Augmented Reality based Simulated Data (ARSim) with multi-view consistency for AV perception networks
Aqeel Anwar, Tae Eun Choe, Zian Wang, Sanja Fidler, Minwoo Park
TL;DR
ARSim introduces a fully automated, modular AR-based data augmentation framework to bridge the covariate gap between real driving data and synthetic content. By inferring non-object domain attributes from real data and applying simulation-based randomization to object attributes, ARSim renders 3D synthetic assets in a multi-view, camera-parameter-consistent manner with HDR lighting, producing realistic augmented data with ground-truth labels. Across obstacle, freespace, and parking perception tasks, ARSim yields measurable improvements over real data alone and outperforms purely VR-based synthetic augmentation, with further gains when combining ARSim and VRSim data. This approach reduces the need for hand-crafted 3D scenes and can be adapted to other multi-camera perception problems beyond autonomous driving.
Abstract
Detecting a diverse range of objects under various driving scenarios is essential for the effectiveness of autonomous driving systems. However, the real-world data collected often lacks the necessary diversity presenting a long-tail distribution. Although synthetic data has been utilized to overcome this issue by generating virtual scenes, it faces hurdles such as a significant domain gap and the substantial efforts required from 3D artists to create realistic environments. To overcome these challenges, we present ARSim, a fully automated, comprehensive, modular framework designed to enhance real multi-view image data with 3D synthetic objects of interest.

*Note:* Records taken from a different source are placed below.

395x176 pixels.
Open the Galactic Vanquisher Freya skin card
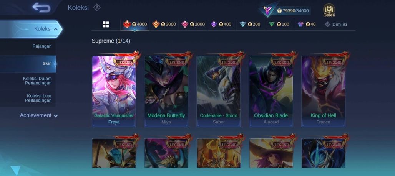click(x=114, y=91)
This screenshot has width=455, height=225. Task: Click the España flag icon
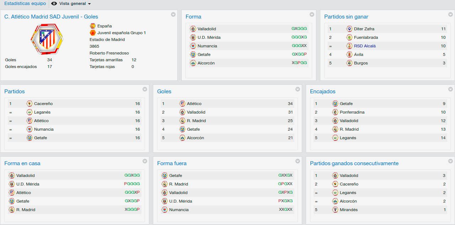[93, 26]
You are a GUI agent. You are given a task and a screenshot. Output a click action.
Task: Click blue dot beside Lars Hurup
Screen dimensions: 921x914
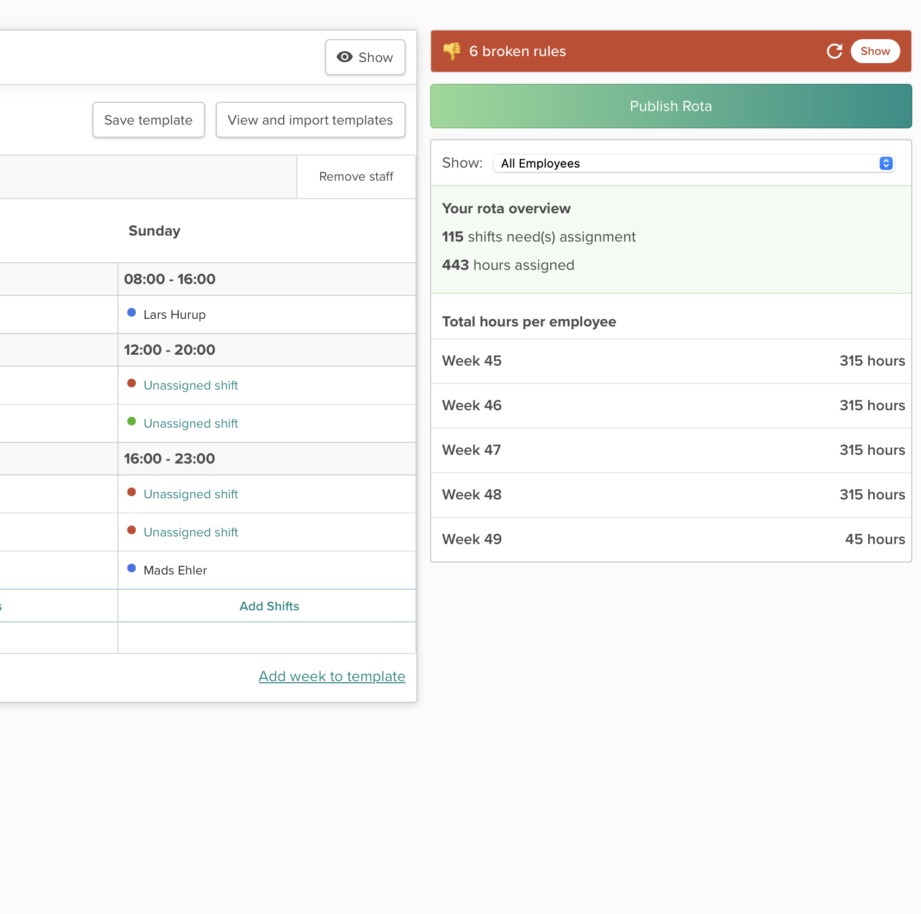click(x=132, y=312)
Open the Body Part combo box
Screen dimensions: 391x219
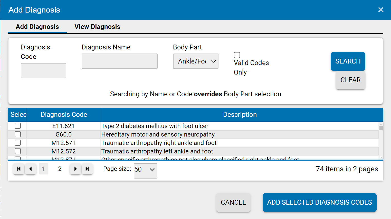pos(196,61)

The proposed method integrates domain adaptation and randomization strategies to address covariate shift between real and simulated data by inferring essential domain attributes from real data and employing simulation-based randomization for other attributes. We construct a simplified virtual scene using real data and strategically place 3D synthetic assets within it. Illumination is achieved by estimating light distribution from multiple images capturing the surroundings of the vehicle. Camera parameters from real data are employed to render synthetic assets in each frame. The resulting augmented multi-view consistent dataset is used to train a multi-camera perception network for autonomous vehicles. Experimental results on various AV perception tasks demonstrate the superior performance of networks trained on the augmented dataset.